Good News On This Day in History, March 3

130 years ago today, the Shoshone National Forest became the first federally-protected National Forest in the United States. The Congressional act protected 2.5 million Wyoming acres—a swath with mountains and river that President Theodore Roosevelt once visited, inside the Yellowstone Timberland Reserve.

Named after the Shoshone Indians and part of the Yellowstone Ecosystem, near the city of Cody, the National Forest runs atop the Beartooth and Absaroka Mountains—including the tallest mountain in Wyoming, Gannett Peak. The original Oregon Trail wagon route is south of here and allowed travelers to bypass the rugged mountains to the north.
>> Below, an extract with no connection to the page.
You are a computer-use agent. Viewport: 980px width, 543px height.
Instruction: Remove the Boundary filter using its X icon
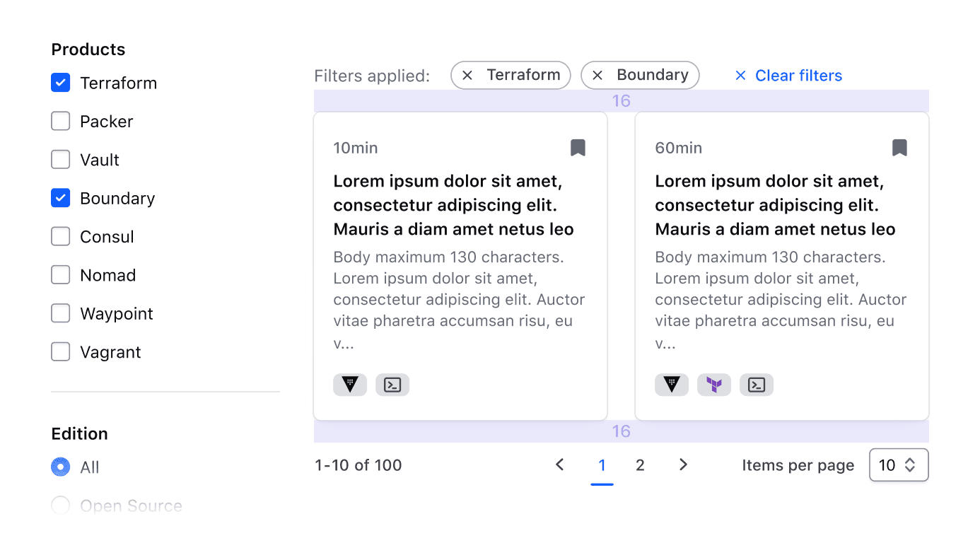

John Colter was the first White man known to have visited the Forest and Yellowstone region—after being on the Lewis and Clark Expedition, but eagerly seeking permission to explore on his own this inspiring landscape. Colter survived a grizzly bear attack to later present Clark with valuable information on the region, which was published 30 years later. (1891)

– Featured photo by Ralph Maughan, CC license

MORE Good News on this Date:

  • Anne Sullivan arrived at the home of Capt. and Mrs. Arthur Keller to become the teacher of their blind and deaf 6-year-old daughter, Helen (1887)
  • J.D. Rockefeller Jr. retired from business to run his philanthropic foundation (1910)
  • In the Brest-Litovsk Treaty, Russia renounced all claim to Finland, Estonia, Latvia, Lithuania and Poland (1918)
  • Time magazine debuted, founded by Briton Hadden and Henry R. Luce (1923)
  • Mount Rushmore National Memorial was dedicated (1933)
  • Roman Catholic and Lutheran officials reached the first agreement toward eventual reconciliation ending the enmity waged since the 1500’s (1974)
  • Voters in Switzerland approved joining the United Nations, abandoning almost 200 years of formal neutrality (2002)
  • US millionaire Steve Fossett became the first person to fly solo, non-stop around the globe without refueling (2005)
  • It took nearly 60 years, but Master Sergeant Woodrow Wilson Keeble was finally honored on this date in 2008 as the first Sioux-American to receive the Medal of Honor, the nations highest, for heroic actions on a Korean battlefield (2008)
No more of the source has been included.